From: Dave Hansen <dave.hansen@intel.com>
To: Jerome Glisse <jglisse@redhat.com>
Cc: linux-mm@kvack.org, "Andrew Morton" <akpm@linux-foundation.org>,
linux-kernel@vger.kernel.org,
"Rafael J . Wysocki" <rafael@kernel.org>,
"Matthew Wilcox" <willy@infradead.org>,
"Ross Zwisler" <ross.zwisler@linux.intel.com>,
"Keith Busch" <keith.busch@intel.com>,
"Dan Williams" <dan.j.williams@intel.com>,
"Haggai Eran" <haggaie@mellanox.com>,
"Balbir Singh" <bsingharora@gmail.com>,
"Aneesh Kumar K . V" <aneesh.kumar@linux.ibm.com>,
"Benjamin Herrenschmidt" <benh@kernel.crashing.org>,
"Felix Kuehling" <felix.kuehling@amd.com>,
"Philip Yang" <Philip.Yang@amd.com>,
"Christian König" <christian.koenig@amd.com>,
"Paul Blinzer" <Paul.Blinzer@amd.com>,
"Logan Gunthorpe" <logang@deltatee.com>,
"John Hubbard" <jhubbard@nvidia.com>,
"Ralph Campbell" <rcampbell@nvidia.com>,
"Michal Hocko" <mhocko@kernel.org>,
"Jonathan Cameron" <jonathan.cameron@huawei.com>,
"Mark Hairgrove" <mhairgrove@nvidia.com>,
"Vivek Kini" <vkini@nvidia.com>,
"Mel Gorman" <mgorman@techsingularity.net>,
"Dave Airlie" <airlied@redhat.com>,
"Ben Skeggs" <bskeggs@redhat.com>,
"Andrea Arcangeli" <aarcange@redhat.com>,
"Rik van Riel" <riel@surriel.com>,
"Ben Woodard" <woodard@redhat.com>,
linux-acpi@vger.kernel.org
Subject: Re: [RFC PATCH 00/14] Heterogeneous Memory System (HMS) and hbind()

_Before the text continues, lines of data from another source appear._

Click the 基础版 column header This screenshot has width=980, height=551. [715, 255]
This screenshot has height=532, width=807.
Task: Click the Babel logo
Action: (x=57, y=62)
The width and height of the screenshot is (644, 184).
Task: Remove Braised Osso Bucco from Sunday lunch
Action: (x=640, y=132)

Date: Tue, 4 Dec 2018 17:06:49 -0800 [thread overview]
Message-ID: <42006749-7912-1e97-8ccd-945e82cebdde@intel.com> (raw)

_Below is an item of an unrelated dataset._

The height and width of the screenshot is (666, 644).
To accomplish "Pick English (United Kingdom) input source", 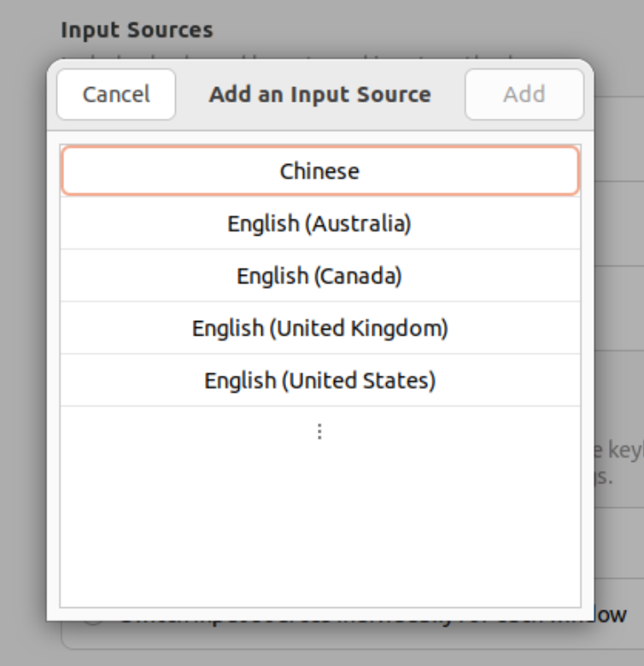I will 319,329.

In-Reply-To: <20181205001544.GR2937@redhat.com>
On 12/4/18 4:15 PM, Jerome Glisse wrote:
> On Tue, Dec 04, 2018 at 03:54:22PM -0800, Dave Hansen wrote:
>> Basically, is sysfs the right place to even expose this much data?
>
> I definitly want to avoid the memoryX mistake. So i do not want to
> see one link directory per device. Taking my simple laptop as an
> example with 4 CPUs, a wifi and 2 GPU (the integrated one and a
> discret one):
>
> link0: cpu0 cpu1 cpu2 cpu3
> link1: wifi (2 pcie lane)
> link2: gpu0 (unknown number of lane but i believe it has higher
> bandwidth to main memory)
> link3: gpu1 (16 pcie lane)
> link4: gpu1 and gpu memory
>
> So one link directory per number of pcie lane your device have
> so that you can differentiate on bandwidth. The main memory is
> symlinked inside all the link directory except link4. The GPU
> discret memory is only in link4 directory as it is only
> accessible by the GPU (we could add it under link3 too with the
> non cache coherent property attach to it).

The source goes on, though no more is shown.